Page text =
· · · ·

The A2 advantage
Milk is an excellent source of Protein, along with other essential nutrients such as Fat, Carbohydrates, Calcium, Vitamin A, etc. There are two main variants of Protein that are found in milk, namely A1 Beta Casein Protein (A1 Protein) and A2 Beta Casein Protein (A2 Protein). All mammals produce the A2 Protein. However, over the past few centuries, experimental cross breeding and forced displacement of native breeds has resulted in genetic mutations in many cow breeds across the world. This is one of the main reasons that some cow breeds produce the A1 Beta Casein Protein, instead of the A2 Protein (produced naturally by all mammals).
Milk contains approximately 3.5% protein of which 80% are casein proteins and 20% whey proteins. Caseins have been classified as Alpha/Beta/Kapa-Caseins. Whey contains β-lactoglobulin, α-lactalbumin and several minor proteins.
Amino acids play a very important role in our health.Proteins in milk are converted into peptides, which later take the form of amino acids. The amino acid released by A1 protein is called histidine, while the amino acid released by A2 protein is called proline.
BCM-7 is a peptide that when released in our body can lead to indigestion and also many modern day diseases. It is for this reason that A2 Milk has been recommended by health care professionals to be a healthier milk option.
Beta-Casomorphin-7 (BCM-7) is an opioid peptide that is found in both A1 & A2 protein milk. The Proline amino acid formed by A2 milk has a natural property to block this BCM-7 from going into our body. The Histidine amino acid formed by A1 milk, on the other had does not block this BCM-7, which subsequently enters our body and later dissolves in the blood.

· · · ·

Supplied information =
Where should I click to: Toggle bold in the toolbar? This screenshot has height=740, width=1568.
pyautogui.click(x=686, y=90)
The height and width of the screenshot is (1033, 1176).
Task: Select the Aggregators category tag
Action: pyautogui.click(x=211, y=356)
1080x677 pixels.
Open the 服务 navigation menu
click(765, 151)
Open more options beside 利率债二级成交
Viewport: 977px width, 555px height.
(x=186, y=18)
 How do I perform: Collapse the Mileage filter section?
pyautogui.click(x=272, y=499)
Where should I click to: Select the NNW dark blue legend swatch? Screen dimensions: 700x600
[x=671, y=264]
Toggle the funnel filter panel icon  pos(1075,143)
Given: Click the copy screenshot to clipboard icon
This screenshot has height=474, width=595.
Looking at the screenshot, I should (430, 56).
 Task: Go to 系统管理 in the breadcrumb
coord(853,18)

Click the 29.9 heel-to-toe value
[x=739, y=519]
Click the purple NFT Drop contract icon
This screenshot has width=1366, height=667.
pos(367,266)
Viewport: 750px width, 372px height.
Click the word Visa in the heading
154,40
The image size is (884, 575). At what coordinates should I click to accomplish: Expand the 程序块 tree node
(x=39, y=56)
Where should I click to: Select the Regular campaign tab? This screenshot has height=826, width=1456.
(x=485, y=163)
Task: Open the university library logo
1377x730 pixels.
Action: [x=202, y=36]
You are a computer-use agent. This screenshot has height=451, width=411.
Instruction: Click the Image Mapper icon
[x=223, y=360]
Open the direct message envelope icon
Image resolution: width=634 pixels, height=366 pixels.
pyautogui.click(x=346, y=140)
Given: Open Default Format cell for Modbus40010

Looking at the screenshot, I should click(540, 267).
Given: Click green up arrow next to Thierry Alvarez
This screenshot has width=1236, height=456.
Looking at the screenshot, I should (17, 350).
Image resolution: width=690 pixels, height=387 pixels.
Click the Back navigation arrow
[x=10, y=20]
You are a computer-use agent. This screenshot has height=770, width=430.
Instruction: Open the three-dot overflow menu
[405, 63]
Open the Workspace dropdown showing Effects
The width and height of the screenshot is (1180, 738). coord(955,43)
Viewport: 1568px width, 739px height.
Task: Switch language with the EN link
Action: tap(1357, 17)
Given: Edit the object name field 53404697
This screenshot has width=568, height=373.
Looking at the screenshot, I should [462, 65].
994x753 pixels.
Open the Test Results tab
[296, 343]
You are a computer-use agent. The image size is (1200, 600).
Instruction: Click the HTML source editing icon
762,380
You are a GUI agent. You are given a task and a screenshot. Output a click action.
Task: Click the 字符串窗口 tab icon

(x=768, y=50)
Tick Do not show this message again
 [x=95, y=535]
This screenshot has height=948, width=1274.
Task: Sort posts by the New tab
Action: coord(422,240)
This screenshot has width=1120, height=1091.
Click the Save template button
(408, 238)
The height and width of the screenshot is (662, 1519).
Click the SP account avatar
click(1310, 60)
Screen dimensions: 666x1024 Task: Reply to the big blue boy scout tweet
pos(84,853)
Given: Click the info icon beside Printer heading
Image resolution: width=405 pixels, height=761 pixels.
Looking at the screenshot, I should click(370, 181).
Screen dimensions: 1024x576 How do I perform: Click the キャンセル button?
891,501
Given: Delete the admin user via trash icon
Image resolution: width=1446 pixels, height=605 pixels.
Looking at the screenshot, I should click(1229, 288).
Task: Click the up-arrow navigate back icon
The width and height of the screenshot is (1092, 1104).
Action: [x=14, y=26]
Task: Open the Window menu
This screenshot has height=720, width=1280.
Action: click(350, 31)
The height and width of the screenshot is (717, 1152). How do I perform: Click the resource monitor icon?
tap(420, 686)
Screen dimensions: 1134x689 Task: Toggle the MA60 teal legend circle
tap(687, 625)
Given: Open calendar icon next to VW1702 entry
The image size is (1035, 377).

· · · ·

Tasks to carry out =
1 > Rewrite the A2 milk text starting with "The A2 advantage" and going on through "by all mammals).", changing "mammals" to "animals" everywhere it appears.
2 > Answer these questions using the A2 milk text:
(a) About what percentage of milk is protein?
(b) Which amino acid is released by A2 protein?
(c) What kind of peptide is Beta-Casomorphin-7 (BCM-7)?

Task solutions =
1 >
The A2 advantage
Milk is an excellent source of Protein, along with other essential nutrients such as Fat, Carbohydrates, Calcium, Vitamin A, etc. There are two main variants of Protein that are found in milk, namely A1 Beta Casein Protein (A1 Protein) and A2 Beta Casein Protein (A2 Protein). All animals produce the A2 Protein. However, over the past few centuries, experimental cross breeding and forced displacement of native breeds has resulted in genetic mutations in many cow breeds across the world. This is one of the main reasons that some cow breeds produce the A1 Beta Casein Protein, instead of the A2 Protein (produced naturally by all animals).

2 >
(a) Approximately 3.5%
(b) Proline
(c) An opioid peptide